Windows Office for Mac Scam - Foreign IP Address

Never ever call a number in an email or popup window. Hopefully you changed all your passwords since you let them browse your computer and you gave then your password. You should advise your finacial institurions and credit card companies if you provided access to your financial or private information.

Firstly, it's not a sophisticated scam at all. You can do a search and put in "_____ support", with the blank area being any well known tech company, and at least dozens of scam sites will result. They've been around for years.

Yes, we get it was an honest effort, but it's already been mentioned, Apple is not law enforcement. If your car were stolen, who would you call? The police, or the dealer you purchased the car from? Yeah, the police since the dealer will tell you the same thing.

And why, instead of a blind web search, did you not go directly to microsoft.com to ensure you would actually get MS for help?

You've gotten the best answers you can get here. Do what you can to secure your data. Change your passwords. Call your bank, credit card companies and other financial institutions. But most of all, fully erase your drive and do a restore from your last backup before this call was made. There's no telling what may now be on your drive that there's no guarantee you can find to make sure it's fully removed.

I would be very concerned about what what was pulled by the scan ... tax return copies, private letters, etc.

The computer-user world has long reported that calling a number in a pop-up is risky. Also that letting anyone you did not initially decide to contact (especially remotely) scrounge around your system freely is beyond hazardous. You chose to ignore those warning signs.

I am concerned they left something very-well hidden in your system. I suggest you clean-install a ground-zero MacOS, and be extremely picky about what previous data you reload.

EDIT: As Kurt Lang suggested, a backup from a KNOWN SAFE state works as well as "start from zero".

Oh, I have had these popups before. All of the buttons are links that link to official parts of the websites they are trying to fake, and so, of course, function perfectly. But before you click anything, you are still within the clone website, if you understand what I mean?

If you reside in the UK (apart from Scotland), you should contact Action Fraud, on 0300 123 2040 , or https://www.actionfraud.police.uk/, or if you live in Scotland, contact the police on 0808 164 6000.

If you don’t live in these regions, get in touch with your local authorities.

Recognize and avoid phishing messages, phony support calls, and other scams - Apple Support (CA)

In my experience Microsoft always has "microsoft" in their official links. Lack of that in a "official" link is a red flag, as is "setup.micosoft.com" (that misspelling was intentional).

This has nothing to do with Apple... not to mention the fact that neither Apple nor Microsoft are law enforcement agencies.

You got suckered into browsing to a scam support site. Report it to the police.

If someone who I did not initially ask to diagnose the general security of my device suddenly asked to root around in it from a remote site, that is a huge red flag.

Even internet companies usually "talk" you through changing router settings unless you really beg and plead for them to take control.

Well they can’t deal with every scam. Always ensure you go to an official url. If something looks suspicious, call Microsoft directly and ask them. I have never seen an official Microsoft popup tell you to call them directly, how on earth would a website know that there’s a problem with an Office install.

Common sense goes a long way to avoiding scams.

Office.com/setup is not the same as the link provided in your initial post. If you did indeed access the site listed in your initial post, it is indeed a scam site, and not Microsoft.

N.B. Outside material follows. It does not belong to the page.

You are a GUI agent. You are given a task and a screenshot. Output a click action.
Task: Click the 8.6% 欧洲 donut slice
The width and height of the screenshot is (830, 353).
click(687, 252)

Maybe somehow you had some kind of virus on your computer. That is the only other explanation I can think of. Maybe it had an agenda to scam you, as you had previously installed some kind of dodgy software (may not have looked so on the surface). If you are super worried, you should probably reinstall macOS.

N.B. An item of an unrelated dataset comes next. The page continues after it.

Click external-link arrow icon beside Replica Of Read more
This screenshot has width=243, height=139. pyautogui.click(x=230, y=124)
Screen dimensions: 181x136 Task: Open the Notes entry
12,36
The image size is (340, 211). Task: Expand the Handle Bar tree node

I hope you have better luck in future!

No one here knows what was going on with your system. These kinds of scams are very common.

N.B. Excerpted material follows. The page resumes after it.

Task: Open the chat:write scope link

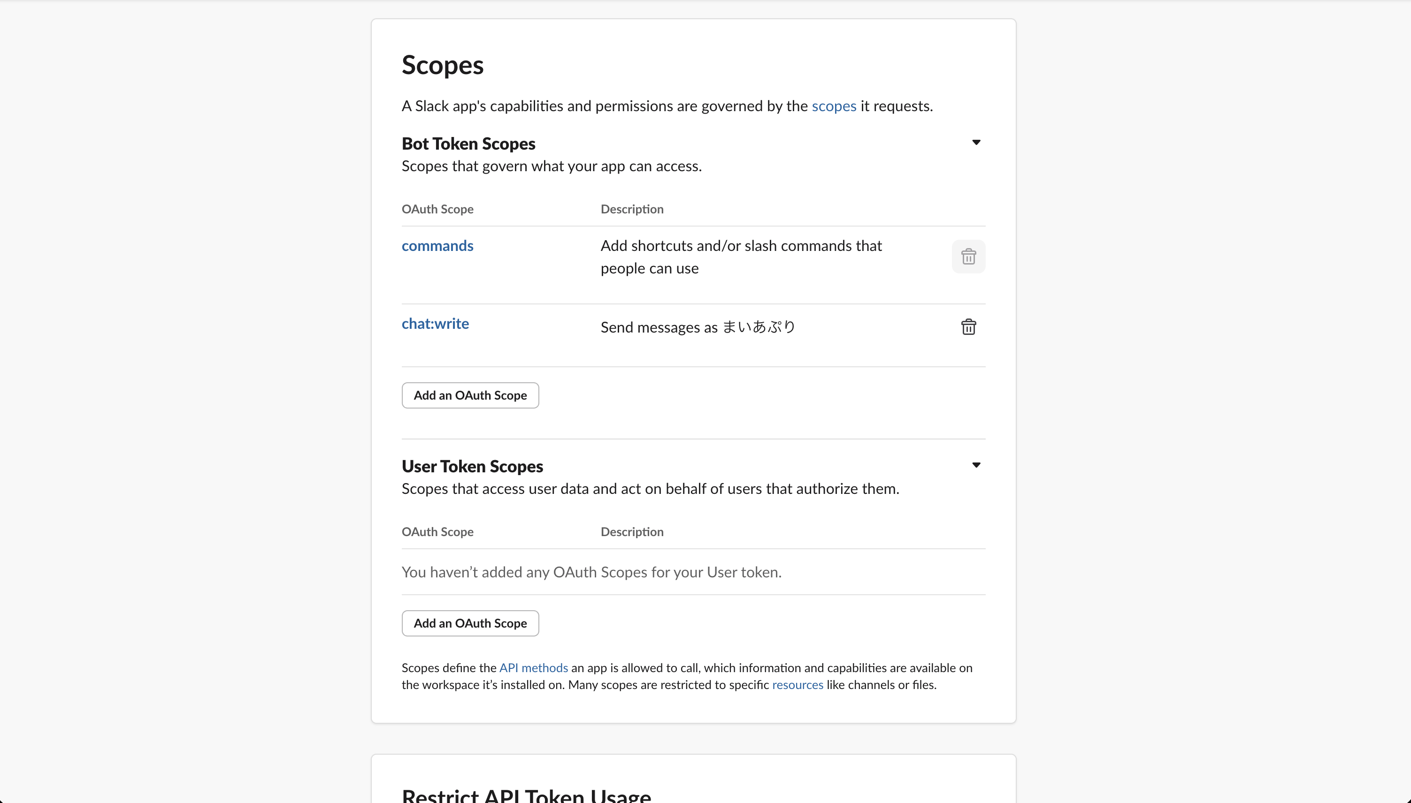Action: 435,323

Clearly, there is no scam button on any Microsoft websites. You may have been already scammed and directed to a fake site. Or maybe you may have already been scammed and you had malware that directed you to a fake site. You said that Malwarebytes removed something. That could have been it. Additionally, Malwarebytes will only remove what it knows about. It won't touch what it doesn't know about.

There is nothing that either Apple or Microsoft (or you) can do about such scams. In theory, you could report it to the police. That would be a waste of time, however. Laws don't apply to the internet. These kinds of scams and other illegal acts are run all over the world in the open. You've barely scratched the surface of how bad it is. You learned a lesson and you don't seem to have suffered any ill effects. That puts you ahead of most other people.